Red Star, who earned an MFA degree in sculpture from UCLA, said she was initially unsure about the prospect of working within a two-dimensional form such as printmaking.

“As it got closer and to the date I got more and more nervous,” Red Star said. “But right away the first day I came up with two ideas, and I was really impressed.”

Working with several slides and photographs from Montana’s Crow Indian Reservation, where she lived until she was 18, Red Star completed approvals for four lithographic editions.

One edition, titled “The (HUD),” incorporates pictures of the reservation’s government housing. Another edition, a six-color lithograph titled “enit,” uses a slide image taken from the reservation during the early 1970s. It was one of several slides previously in her father’s possession that Red Star said she had long wished to incorporate into a new project.

“(It’s a) car float that’s on this really funky 1970s station wagon with these two women that are looking away from the observer,” Red Star said. “And the background for it is a Mexican blanket or serape.”
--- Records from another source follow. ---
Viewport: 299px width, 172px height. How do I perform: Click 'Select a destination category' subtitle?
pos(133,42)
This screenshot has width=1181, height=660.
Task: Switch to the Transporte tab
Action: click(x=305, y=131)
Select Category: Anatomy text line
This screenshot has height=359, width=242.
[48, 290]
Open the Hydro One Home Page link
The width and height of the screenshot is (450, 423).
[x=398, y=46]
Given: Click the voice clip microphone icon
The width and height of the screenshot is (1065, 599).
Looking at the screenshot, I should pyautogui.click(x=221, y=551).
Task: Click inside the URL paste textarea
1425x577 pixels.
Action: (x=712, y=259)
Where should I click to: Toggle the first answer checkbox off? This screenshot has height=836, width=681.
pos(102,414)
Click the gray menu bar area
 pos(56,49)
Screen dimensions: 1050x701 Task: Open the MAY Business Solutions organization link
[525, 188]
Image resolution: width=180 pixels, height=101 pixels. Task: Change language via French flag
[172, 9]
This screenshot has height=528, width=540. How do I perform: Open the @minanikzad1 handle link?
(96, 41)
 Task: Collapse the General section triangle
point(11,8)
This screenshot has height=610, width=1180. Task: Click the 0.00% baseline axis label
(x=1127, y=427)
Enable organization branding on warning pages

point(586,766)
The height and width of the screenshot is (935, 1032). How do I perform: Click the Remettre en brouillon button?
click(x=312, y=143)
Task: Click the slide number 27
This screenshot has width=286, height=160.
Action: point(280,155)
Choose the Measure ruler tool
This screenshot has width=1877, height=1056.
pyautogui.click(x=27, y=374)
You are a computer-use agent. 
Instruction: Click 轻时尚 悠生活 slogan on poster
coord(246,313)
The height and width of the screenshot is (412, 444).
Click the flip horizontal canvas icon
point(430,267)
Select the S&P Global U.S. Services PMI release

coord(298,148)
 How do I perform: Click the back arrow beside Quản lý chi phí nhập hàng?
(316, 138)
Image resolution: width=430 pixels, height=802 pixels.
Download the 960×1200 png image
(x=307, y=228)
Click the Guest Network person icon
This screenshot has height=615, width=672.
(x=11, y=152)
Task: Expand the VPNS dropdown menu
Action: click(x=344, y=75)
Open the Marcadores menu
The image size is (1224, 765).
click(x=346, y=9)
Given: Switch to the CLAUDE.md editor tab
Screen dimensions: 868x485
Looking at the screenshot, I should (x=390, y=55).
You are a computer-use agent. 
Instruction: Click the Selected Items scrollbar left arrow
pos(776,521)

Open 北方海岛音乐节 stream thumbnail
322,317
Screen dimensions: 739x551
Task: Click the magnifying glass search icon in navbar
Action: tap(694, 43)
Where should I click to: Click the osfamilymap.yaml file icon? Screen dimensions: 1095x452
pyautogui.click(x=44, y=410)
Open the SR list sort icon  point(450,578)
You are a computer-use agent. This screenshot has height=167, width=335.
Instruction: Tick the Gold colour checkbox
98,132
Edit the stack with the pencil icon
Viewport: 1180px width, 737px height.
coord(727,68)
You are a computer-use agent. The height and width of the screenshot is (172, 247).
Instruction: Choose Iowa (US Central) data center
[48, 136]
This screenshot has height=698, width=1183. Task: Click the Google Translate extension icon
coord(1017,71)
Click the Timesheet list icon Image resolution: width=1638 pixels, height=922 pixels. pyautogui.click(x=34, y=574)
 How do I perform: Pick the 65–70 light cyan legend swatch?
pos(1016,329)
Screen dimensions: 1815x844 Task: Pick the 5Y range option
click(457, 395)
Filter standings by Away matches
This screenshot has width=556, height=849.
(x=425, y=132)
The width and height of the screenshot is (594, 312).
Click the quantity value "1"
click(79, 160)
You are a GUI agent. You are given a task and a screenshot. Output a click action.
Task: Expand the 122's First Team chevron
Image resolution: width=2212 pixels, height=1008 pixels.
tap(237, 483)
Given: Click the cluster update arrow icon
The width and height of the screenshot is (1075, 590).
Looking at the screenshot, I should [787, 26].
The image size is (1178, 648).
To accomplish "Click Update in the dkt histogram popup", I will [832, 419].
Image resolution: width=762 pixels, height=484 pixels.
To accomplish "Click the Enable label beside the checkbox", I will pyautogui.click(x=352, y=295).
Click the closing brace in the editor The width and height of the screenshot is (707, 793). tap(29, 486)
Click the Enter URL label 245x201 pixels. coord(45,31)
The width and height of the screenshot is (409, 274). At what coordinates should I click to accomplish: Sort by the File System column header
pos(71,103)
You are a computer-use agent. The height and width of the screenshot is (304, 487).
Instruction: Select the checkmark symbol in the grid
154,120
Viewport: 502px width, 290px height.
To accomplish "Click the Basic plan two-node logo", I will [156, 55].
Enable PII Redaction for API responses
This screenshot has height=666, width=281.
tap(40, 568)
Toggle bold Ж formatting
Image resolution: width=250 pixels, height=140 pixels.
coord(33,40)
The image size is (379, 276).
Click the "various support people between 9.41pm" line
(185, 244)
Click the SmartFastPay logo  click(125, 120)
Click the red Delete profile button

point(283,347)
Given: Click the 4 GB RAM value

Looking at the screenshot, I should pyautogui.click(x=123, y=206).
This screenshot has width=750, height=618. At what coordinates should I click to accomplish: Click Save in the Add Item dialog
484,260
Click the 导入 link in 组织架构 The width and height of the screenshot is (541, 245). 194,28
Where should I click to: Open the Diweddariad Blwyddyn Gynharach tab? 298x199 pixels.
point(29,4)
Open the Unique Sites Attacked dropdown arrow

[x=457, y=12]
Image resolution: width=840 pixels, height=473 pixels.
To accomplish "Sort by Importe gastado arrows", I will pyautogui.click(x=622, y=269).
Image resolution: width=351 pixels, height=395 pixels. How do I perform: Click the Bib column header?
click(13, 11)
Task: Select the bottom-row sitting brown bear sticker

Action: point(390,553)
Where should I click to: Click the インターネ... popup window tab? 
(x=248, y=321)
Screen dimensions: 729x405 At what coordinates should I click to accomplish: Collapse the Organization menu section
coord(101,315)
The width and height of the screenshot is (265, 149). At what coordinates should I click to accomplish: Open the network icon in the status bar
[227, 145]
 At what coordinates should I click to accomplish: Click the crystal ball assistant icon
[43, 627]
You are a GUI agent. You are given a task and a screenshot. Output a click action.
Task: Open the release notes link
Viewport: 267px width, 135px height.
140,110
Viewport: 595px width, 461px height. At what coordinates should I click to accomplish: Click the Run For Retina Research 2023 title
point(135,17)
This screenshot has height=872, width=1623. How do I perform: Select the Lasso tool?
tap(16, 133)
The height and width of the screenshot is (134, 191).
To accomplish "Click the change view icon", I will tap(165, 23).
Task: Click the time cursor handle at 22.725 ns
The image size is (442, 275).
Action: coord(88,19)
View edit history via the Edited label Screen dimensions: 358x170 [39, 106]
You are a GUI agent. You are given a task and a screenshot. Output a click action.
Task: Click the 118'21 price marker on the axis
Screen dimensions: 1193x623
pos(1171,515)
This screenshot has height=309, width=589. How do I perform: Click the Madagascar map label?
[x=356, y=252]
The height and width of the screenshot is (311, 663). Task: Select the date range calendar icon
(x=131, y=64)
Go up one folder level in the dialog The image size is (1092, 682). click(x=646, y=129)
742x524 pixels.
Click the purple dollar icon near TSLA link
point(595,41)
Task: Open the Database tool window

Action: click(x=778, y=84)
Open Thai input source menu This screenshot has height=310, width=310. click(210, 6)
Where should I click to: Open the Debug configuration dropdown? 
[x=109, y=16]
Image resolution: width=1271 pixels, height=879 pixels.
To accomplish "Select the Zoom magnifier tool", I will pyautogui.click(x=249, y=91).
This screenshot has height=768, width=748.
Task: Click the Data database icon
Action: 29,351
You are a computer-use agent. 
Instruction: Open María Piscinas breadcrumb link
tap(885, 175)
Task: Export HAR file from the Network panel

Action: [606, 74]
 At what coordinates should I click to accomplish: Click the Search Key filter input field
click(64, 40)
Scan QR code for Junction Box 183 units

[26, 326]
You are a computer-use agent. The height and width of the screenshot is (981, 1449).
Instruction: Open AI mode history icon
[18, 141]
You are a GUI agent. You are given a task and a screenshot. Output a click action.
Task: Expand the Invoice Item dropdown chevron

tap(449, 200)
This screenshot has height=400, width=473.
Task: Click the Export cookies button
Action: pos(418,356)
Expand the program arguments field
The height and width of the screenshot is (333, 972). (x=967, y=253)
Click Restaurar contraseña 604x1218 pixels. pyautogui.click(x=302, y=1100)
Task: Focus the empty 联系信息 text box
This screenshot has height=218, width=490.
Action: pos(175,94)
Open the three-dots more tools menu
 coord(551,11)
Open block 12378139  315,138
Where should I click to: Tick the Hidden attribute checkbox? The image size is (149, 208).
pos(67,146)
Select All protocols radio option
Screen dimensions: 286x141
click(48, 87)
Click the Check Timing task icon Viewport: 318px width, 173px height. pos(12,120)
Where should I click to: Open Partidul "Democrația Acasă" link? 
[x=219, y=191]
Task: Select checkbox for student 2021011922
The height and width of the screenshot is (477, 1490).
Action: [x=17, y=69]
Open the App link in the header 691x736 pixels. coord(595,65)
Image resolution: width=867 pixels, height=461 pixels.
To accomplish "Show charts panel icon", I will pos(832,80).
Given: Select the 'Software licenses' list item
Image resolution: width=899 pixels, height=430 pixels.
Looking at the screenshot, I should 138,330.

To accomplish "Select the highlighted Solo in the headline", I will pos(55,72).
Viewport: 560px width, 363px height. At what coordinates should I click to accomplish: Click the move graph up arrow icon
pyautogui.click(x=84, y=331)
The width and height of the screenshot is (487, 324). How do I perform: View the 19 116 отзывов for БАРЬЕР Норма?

Red Star’s other two lithographs, “Rez Car 1” and “Rez Car 2,” each feature a manipulated photographic image of a broken-down car that she humorously described as a kind of statue at the entrance to her hometown.

“This is like my dream audience, to be showing on a reservation,” Red Star said. “I guess the reason I’m excited to show here is because there’s that quality that all of the Native Americans here were put on the reservations, and the government has put in place some of the same laws that we’ve had to go through. And so we end up having these HUD houses and we end up being really, really poor, and not able to fix our cars when they’re broken down.

“But we’re also a very proud, proud people, and we do everything to kind of keep our culture there. So we’ll dress a 70’s station wagon in our regalia and things like that. So there’s always these really major culture clashes that I find really beautiful on any reservation, where you can see the native people trying to overcome colonization and conformity of non-Indians and dominant society.”

Red Star said she appreciated the comfortable atmosphere of Crow’s Shadow, partly for its location on the Umatilla reservation, and hopes work in the studio again.

“It’s jump started me again to be interested in making more work,” Red Star said. “I feel honored and I’d love to come back.”

Prints from each of Red Star’s editions will be available for sale as soon as they are printed. We also will upload digital images from each edition to the “prints” section of our Web site as soon as possible.

In the mean time, check out more photos of Red Star’s visit on our facebook.com page.

Red Star’s was the third of eight printmaking residencies being funded through a grant from the Administration for Native Americans.